Input records:
* * *

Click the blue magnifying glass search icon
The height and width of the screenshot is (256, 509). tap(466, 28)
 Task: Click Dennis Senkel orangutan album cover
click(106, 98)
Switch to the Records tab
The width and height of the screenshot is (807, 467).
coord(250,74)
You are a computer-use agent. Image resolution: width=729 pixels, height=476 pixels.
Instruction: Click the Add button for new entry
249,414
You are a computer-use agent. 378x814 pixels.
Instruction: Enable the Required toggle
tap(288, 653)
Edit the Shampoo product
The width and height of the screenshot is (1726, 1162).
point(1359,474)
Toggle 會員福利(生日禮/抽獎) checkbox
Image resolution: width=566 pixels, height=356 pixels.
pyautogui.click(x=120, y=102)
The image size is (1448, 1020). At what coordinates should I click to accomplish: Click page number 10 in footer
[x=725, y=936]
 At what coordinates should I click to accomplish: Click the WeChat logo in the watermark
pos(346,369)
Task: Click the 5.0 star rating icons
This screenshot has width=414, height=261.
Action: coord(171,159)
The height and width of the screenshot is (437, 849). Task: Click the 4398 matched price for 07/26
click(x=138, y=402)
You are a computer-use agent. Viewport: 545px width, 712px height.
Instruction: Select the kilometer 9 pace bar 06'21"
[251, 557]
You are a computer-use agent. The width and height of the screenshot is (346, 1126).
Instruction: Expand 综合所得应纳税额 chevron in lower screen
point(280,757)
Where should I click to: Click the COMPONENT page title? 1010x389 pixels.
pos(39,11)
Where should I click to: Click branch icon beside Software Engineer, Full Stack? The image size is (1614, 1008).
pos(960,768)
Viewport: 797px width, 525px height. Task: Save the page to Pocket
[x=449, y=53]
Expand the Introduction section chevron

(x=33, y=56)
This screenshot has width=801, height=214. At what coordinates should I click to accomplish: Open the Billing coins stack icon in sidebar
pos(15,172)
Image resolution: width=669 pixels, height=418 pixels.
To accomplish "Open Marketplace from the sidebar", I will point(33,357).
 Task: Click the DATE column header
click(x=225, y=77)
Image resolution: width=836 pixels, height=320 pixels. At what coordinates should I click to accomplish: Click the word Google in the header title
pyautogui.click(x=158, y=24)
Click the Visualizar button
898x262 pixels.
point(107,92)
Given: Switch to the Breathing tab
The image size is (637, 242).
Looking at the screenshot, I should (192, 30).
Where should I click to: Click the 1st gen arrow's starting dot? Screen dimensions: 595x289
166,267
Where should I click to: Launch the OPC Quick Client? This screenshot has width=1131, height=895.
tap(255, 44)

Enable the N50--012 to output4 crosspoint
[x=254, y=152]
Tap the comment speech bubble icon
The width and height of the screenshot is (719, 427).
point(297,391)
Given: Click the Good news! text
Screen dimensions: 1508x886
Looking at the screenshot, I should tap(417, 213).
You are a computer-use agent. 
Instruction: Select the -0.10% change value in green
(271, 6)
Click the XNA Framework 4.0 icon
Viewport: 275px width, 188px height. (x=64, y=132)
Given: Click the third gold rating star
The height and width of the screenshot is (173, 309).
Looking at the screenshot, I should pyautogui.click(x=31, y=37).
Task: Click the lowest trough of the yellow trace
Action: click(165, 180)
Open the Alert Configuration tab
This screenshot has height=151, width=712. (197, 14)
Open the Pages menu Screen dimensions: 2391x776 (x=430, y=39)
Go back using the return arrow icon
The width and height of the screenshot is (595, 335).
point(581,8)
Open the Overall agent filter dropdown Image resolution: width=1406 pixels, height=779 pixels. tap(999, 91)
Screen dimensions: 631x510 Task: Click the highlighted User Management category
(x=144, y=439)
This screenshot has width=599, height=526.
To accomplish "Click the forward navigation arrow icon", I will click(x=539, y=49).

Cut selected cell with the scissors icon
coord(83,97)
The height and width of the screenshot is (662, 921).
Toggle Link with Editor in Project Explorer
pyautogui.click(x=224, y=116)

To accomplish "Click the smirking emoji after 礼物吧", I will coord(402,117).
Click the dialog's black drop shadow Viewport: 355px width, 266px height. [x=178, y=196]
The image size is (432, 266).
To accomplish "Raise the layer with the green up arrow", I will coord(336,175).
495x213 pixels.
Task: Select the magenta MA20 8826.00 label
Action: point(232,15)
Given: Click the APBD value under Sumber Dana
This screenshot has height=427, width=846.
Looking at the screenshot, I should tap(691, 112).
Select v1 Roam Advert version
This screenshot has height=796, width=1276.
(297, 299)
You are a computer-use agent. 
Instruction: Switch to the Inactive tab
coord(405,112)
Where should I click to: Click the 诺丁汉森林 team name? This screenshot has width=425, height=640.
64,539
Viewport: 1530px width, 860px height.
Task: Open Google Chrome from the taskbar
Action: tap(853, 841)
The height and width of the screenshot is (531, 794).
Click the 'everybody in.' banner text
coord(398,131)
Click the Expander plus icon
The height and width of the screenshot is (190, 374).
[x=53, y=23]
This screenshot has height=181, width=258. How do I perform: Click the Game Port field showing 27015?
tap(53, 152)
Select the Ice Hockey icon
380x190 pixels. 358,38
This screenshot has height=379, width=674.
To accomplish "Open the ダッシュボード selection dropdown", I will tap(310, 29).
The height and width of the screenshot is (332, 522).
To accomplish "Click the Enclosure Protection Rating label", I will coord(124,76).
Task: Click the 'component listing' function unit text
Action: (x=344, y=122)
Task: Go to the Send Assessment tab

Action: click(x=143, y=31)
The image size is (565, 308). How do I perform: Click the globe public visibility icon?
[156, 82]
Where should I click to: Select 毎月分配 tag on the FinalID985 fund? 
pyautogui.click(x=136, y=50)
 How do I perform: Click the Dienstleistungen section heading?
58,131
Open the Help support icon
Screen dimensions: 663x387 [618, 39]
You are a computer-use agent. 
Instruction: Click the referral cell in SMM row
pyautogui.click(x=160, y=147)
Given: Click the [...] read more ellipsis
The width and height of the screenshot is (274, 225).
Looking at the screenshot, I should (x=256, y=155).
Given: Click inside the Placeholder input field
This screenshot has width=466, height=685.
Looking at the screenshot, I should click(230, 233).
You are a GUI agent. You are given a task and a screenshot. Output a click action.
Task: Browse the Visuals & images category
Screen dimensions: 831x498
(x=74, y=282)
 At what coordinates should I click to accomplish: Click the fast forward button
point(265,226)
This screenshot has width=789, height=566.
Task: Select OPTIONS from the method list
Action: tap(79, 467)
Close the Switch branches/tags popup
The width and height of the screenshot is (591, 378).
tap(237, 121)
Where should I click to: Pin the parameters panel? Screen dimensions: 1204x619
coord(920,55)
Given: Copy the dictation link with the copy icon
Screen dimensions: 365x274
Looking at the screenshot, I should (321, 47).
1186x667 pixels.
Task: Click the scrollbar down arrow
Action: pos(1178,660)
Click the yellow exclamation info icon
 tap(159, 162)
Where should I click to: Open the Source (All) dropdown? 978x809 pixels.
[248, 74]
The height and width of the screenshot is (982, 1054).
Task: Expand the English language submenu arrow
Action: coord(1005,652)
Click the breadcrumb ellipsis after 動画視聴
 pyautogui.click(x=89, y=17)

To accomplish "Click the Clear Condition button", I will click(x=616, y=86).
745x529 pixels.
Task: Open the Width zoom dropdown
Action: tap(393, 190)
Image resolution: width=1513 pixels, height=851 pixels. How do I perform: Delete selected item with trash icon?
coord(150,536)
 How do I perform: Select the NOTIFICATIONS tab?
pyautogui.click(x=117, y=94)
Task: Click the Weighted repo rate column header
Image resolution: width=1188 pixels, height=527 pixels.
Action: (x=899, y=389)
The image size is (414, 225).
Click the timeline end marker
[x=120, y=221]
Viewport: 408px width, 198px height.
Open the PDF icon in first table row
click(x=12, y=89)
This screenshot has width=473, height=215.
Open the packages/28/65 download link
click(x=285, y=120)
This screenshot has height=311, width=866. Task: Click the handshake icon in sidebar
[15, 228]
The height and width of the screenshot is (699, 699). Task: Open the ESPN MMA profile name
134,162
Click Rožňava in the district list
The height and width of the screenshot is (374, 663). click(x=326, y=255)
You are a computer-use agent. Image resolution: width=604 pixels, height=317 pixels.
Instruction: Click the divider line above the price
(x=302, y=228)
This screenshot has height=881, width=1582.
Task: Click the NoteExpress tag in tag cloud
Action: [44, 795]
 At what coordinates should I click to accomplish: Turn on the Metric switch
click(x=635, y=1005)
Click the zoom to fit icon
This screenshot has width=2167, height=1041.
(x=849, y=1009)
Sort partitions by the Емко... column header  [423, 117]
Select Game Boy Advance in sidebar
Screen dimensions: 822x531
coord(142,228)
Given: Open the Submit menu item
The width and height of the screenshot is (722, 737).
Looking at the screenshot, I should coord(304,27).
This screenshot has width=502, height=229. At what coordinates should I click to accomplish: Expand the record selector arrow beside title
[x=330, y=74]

* * *

Stated exercise: Retype the stretch from the start of the records through the line containing "coord(250,74)", keeping each line exactly as it appears.

Answer in full:
Click the blue magnifying glass search icon
The height and width of the screenshot is (256, 509). tap(466, 28)
 Task: Click Dennis Senkel orangutan album cover
click(106, 98)
Switch to the Records tab
The width and height of the screenshot is (807, 467).
coord(250,74)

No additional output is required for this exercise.